Rescale everything from the line containing "Click the small" down to the line containing "pyautogui.click(x=374, y=79)", both lines included, and write those entries out again with their requests. Multiply every click coordinate in the answers by 0.65 and round to whole numbers, with halves rounded up.

-----

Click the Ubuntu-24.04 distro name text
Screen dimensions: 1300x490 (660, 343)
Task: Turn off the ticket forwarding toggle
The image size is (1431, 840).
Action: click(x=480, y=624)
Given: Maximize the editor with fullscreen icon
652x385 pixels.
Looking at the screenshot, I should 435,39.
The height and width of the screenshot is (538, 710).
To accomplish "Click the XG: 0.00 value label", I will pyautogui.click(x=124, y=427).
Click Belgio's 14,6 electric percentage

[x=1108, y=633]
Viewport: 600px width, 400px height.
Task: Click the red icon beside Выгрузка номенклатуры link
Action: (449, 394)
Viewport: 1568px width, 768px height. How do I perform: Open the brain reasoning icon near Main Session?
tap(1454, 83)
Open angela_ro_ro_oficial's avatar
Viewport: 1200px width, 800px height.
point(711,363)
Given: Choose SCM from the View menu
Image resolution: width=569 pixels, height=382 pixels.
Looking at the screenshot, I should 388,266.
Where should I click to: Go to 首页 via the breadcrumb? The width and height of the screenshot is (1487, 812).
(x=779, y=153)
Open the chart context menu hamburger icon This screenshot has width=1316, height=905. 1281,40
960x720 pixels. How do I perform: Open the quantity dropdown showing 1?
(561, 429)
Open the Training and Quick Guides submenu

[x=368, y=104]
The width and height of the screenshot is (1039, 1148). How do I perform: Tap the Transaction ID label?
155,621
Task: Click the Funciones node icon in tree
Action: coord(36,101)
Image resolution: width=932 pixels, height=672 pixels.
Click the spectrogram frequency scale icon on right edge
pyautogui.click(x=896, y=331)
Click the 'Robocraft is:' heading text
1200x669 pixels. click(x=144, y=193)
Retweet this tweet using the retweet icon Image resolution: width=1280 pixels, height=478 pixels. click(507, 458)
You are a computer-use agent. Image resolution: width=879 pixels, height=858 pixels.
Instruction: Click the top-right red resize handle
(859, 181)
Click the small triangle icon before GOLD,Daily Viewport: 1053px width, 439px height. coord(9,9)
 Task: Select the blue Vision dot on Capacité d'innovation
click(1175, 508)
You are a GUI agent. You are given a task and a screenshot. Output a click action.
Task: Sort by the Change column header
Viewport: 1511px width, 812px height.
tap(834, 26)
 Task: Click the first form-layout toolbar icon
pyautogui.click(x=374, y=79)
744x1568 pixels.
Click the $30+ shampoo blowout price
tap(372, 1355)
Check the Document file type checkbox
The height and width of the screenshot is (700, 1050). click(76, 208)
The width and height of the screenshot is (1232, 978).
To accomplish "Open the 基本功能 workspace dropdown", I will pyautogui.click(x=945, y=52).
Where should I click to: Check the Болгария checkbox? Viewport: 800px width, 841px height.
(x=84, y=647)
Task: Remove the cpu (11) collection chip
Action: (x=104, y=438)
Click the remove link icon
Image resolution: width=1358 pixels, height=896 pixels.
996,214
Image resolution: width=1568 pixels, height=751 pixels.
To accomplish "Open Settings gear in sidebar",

-----

Result for this exercise:
Click the small triangle icon before GOLD,Daily Viewport: 1053px width, 439px height. coord(6,6)
 Task: Select the blue Vision dot on Capacité d'innovation
click(764, 330)
You are a GUI agent. You are given a task and a screenshot. Output a click action.
Task: Sort by the Change column header
Viewport: 1511px width, 812px height.
tap(542, 17)
 Task: Click the first form-layout toolbar icon
pyautogui.click(x=243, y=51)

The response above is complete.